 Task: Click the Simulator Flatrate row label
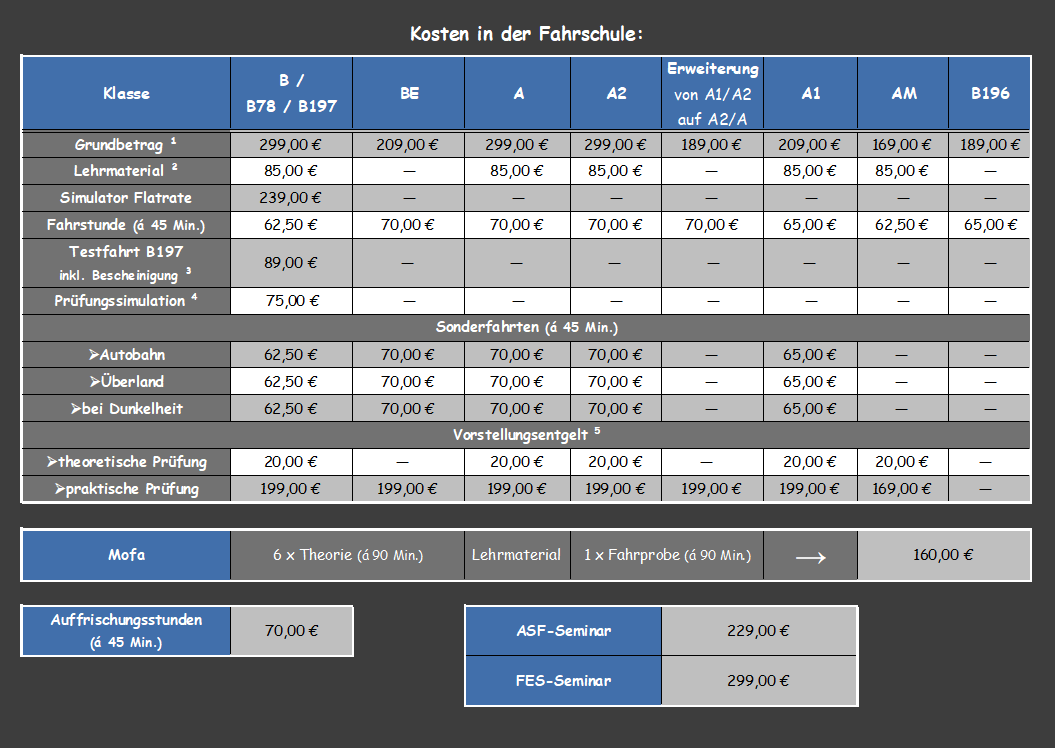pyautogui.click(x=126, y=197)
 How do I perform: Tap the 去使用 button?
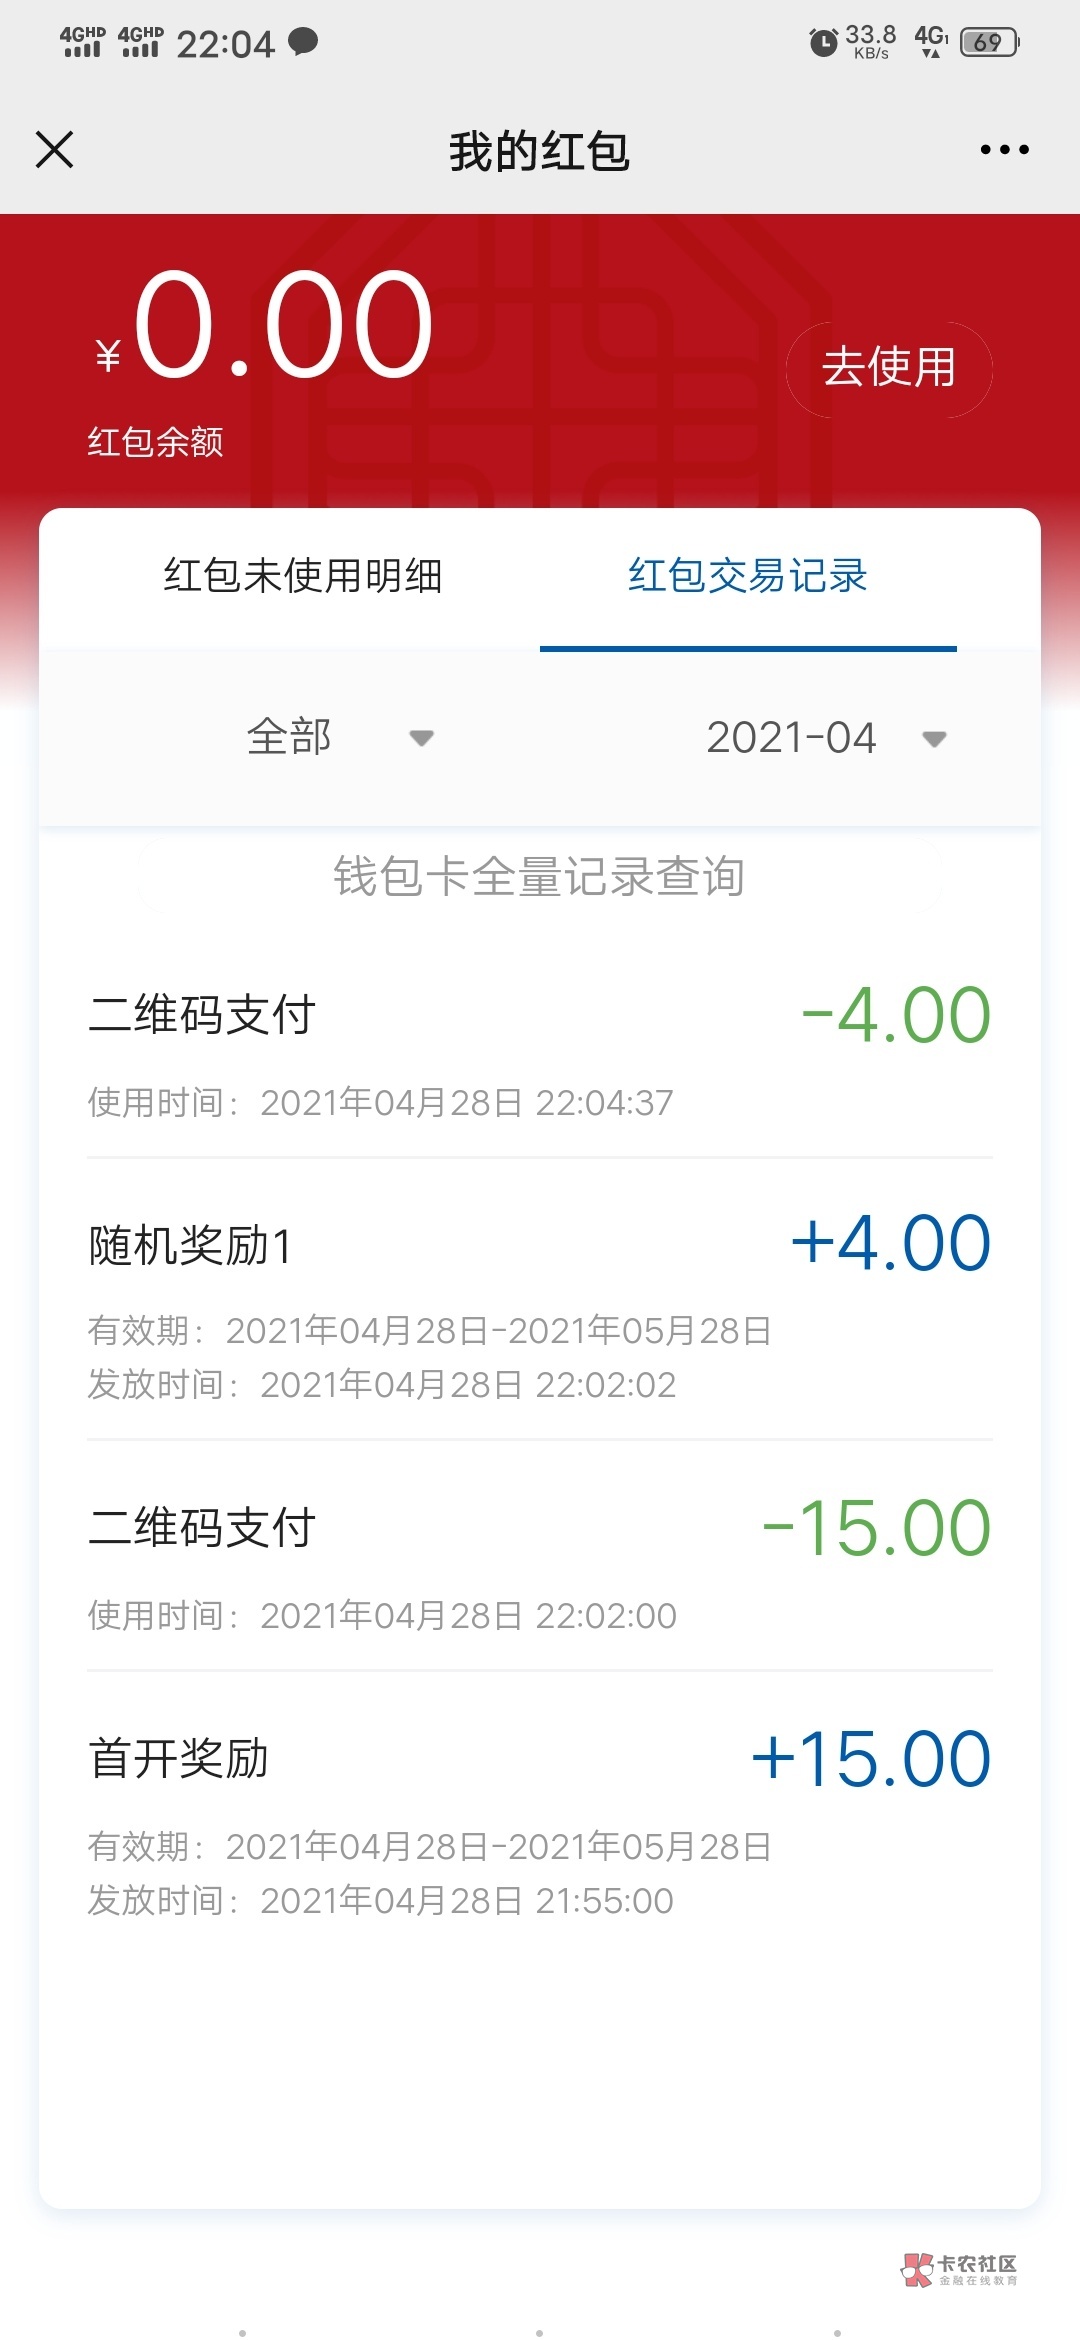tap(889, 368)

--

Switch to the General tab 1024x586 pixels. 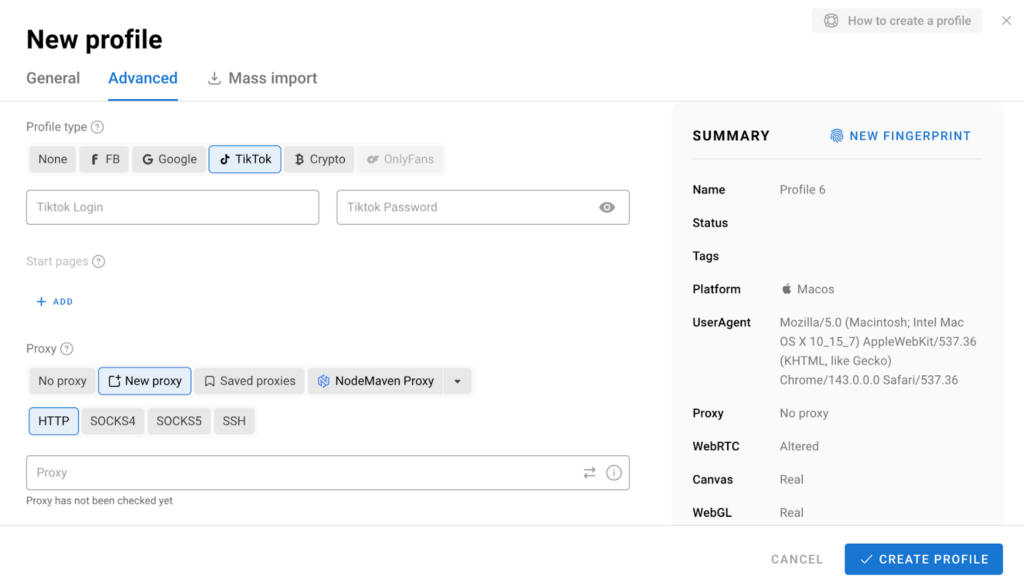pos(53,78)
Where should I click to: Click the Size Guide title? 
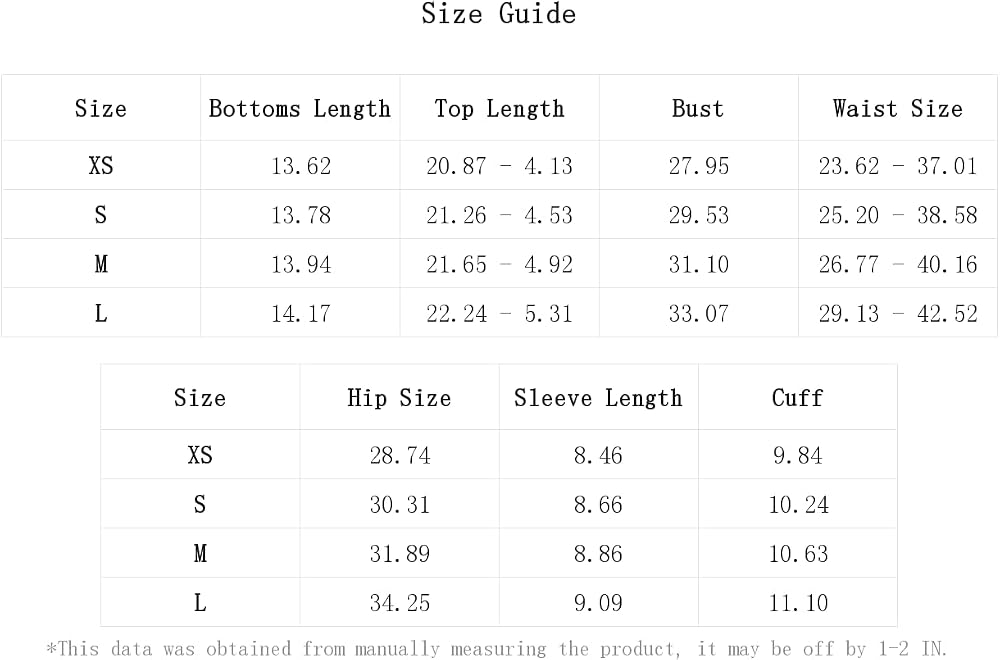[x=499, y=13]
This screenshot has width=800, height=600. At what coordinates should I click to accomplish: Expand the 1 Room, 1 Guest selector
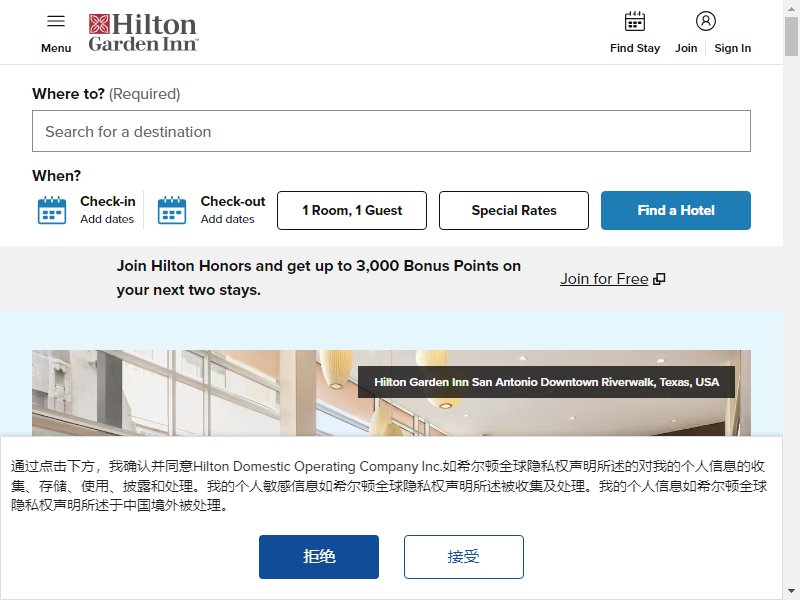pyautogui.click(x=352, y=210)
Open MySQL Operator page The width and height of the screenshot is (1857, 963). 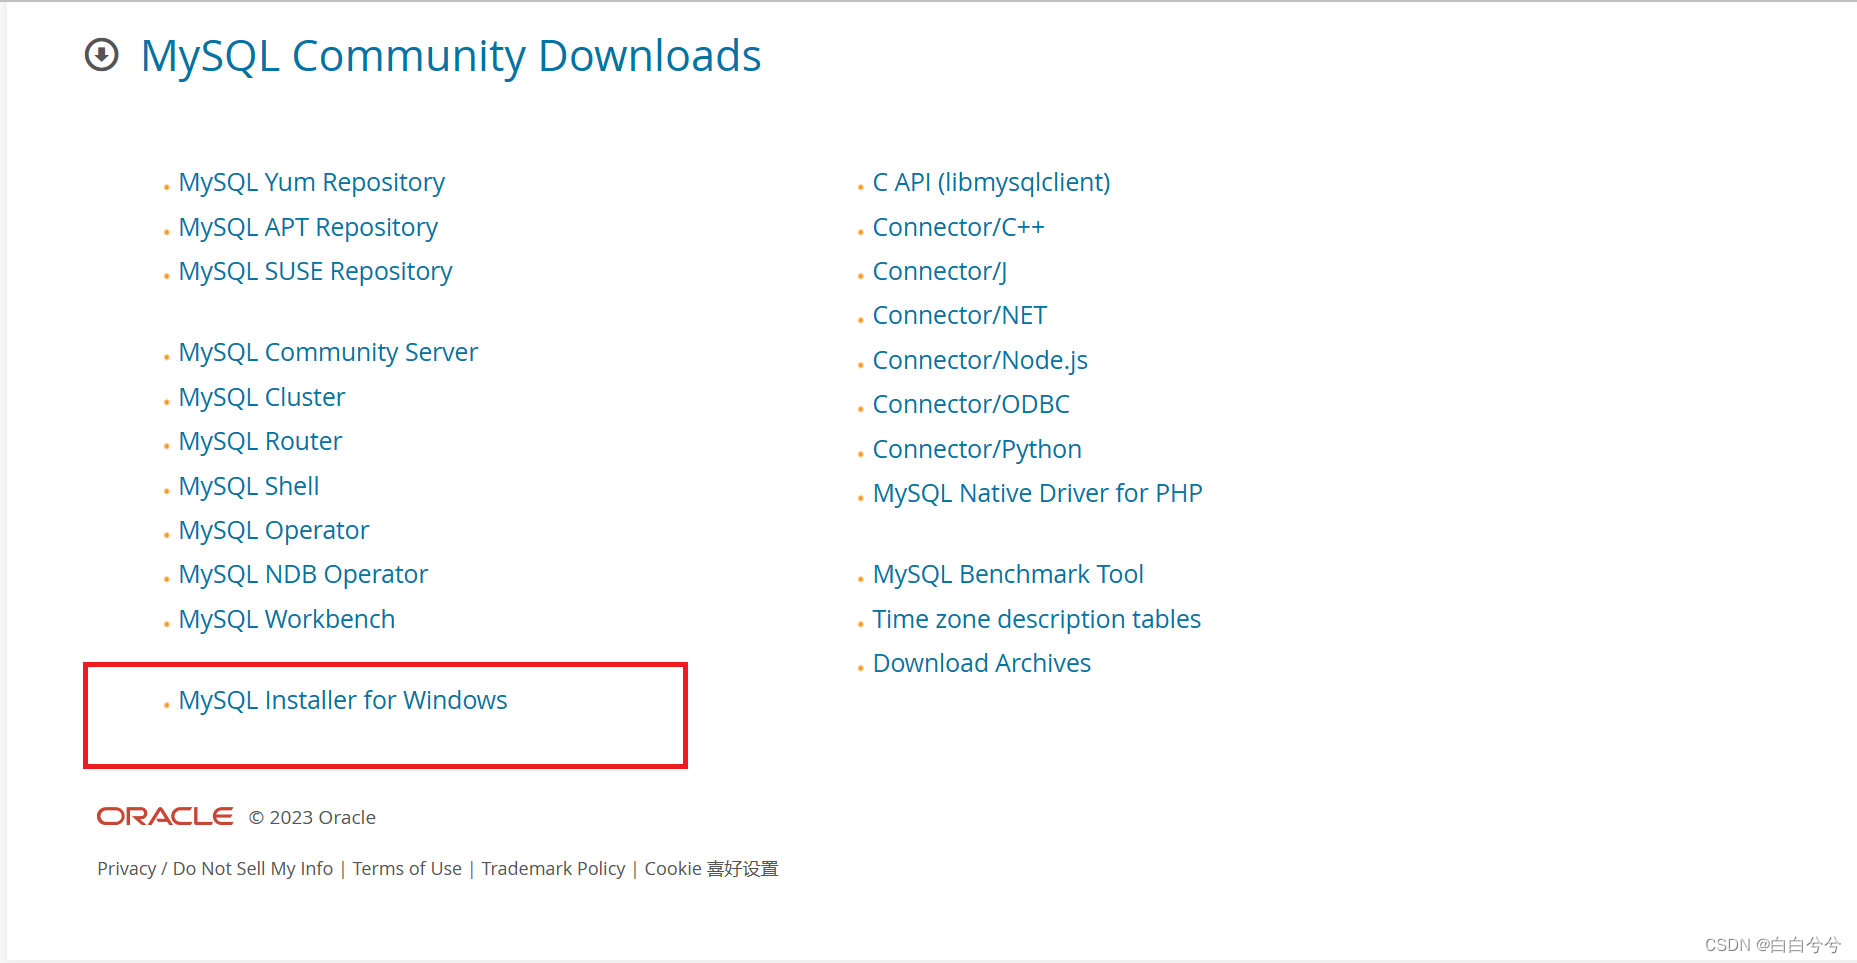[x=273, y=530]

▸ **WORK TO COMPLETE**
Can you copy the entries word for word, starting at the line containing "Task: Click the Simulator Flatrate row label" and ending at the line containing "tap(889, 368)", with the pictures left out?

▸ **EXERCISE RESPONSE**
 Task: Click the Simulator Flatrate row label
pyautogui.click(x=126, y=197)
 How do I perform: Tap the 去使用 button?
tap(889, 368)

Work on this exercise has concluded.